* REQUIRED WORK *
In the entries that follow, find the line containing "You are a computer-use agent. Screen"; from there, copy every line exactly through the line containing "Instruction: Expand the".

* MATERIAL PROVIDED *
-*-

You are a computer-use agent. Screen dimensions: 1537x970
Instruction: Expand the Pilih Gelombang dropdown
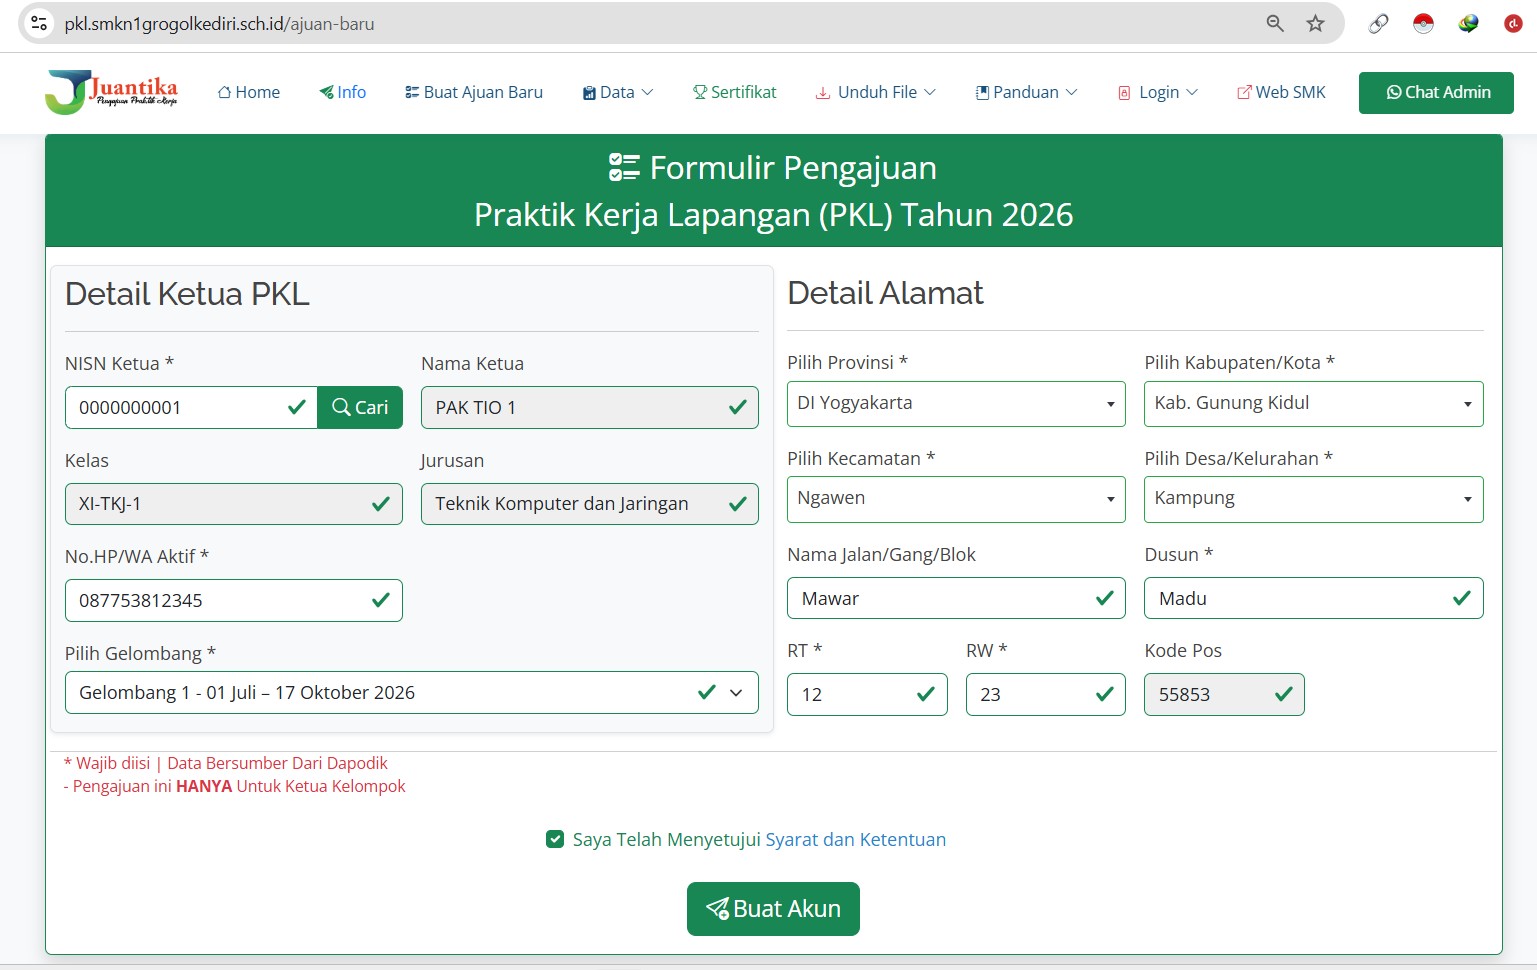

-*-

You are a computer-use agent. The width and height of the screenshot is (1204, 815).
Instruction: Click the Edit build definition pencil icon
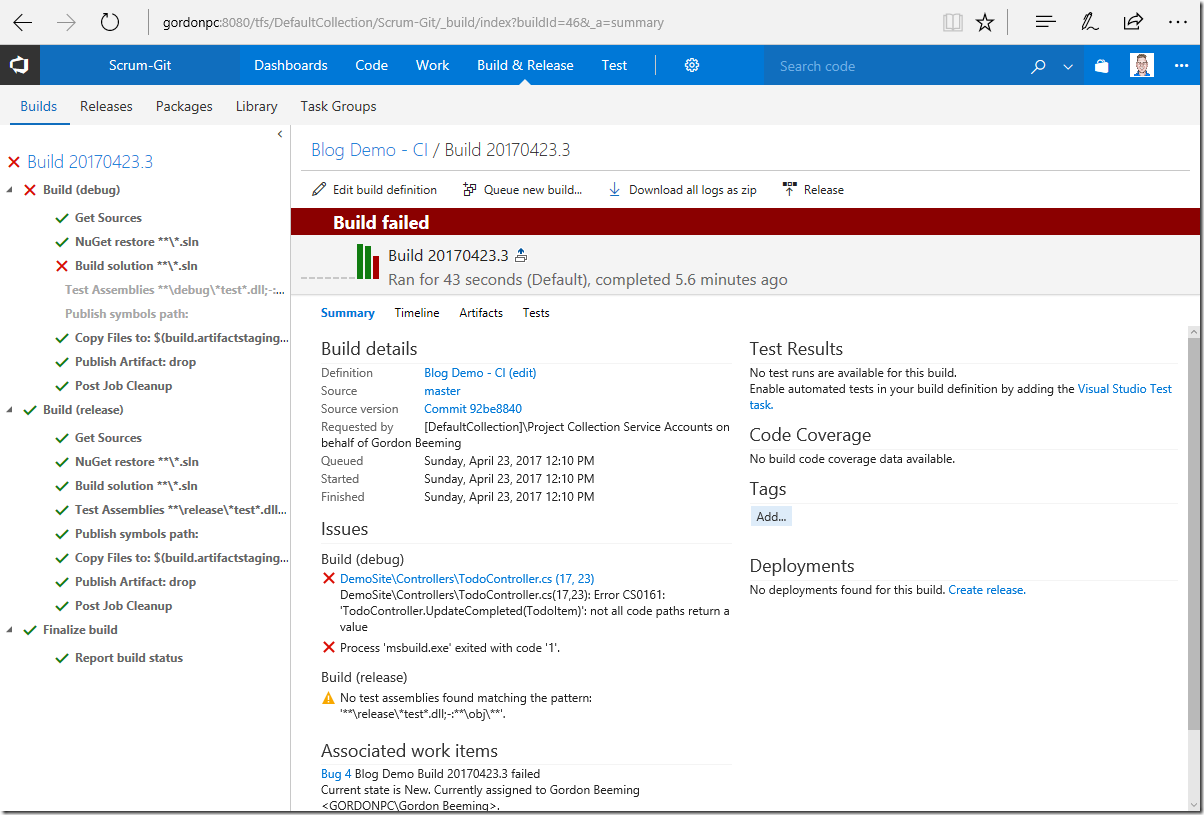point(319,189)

-*-

* OUTPUT OF THE EXERCISE *
You are a computer-use agent. Screen dimensions: 1537x970
Instruction: Expand the Pilih Gelombang dropdown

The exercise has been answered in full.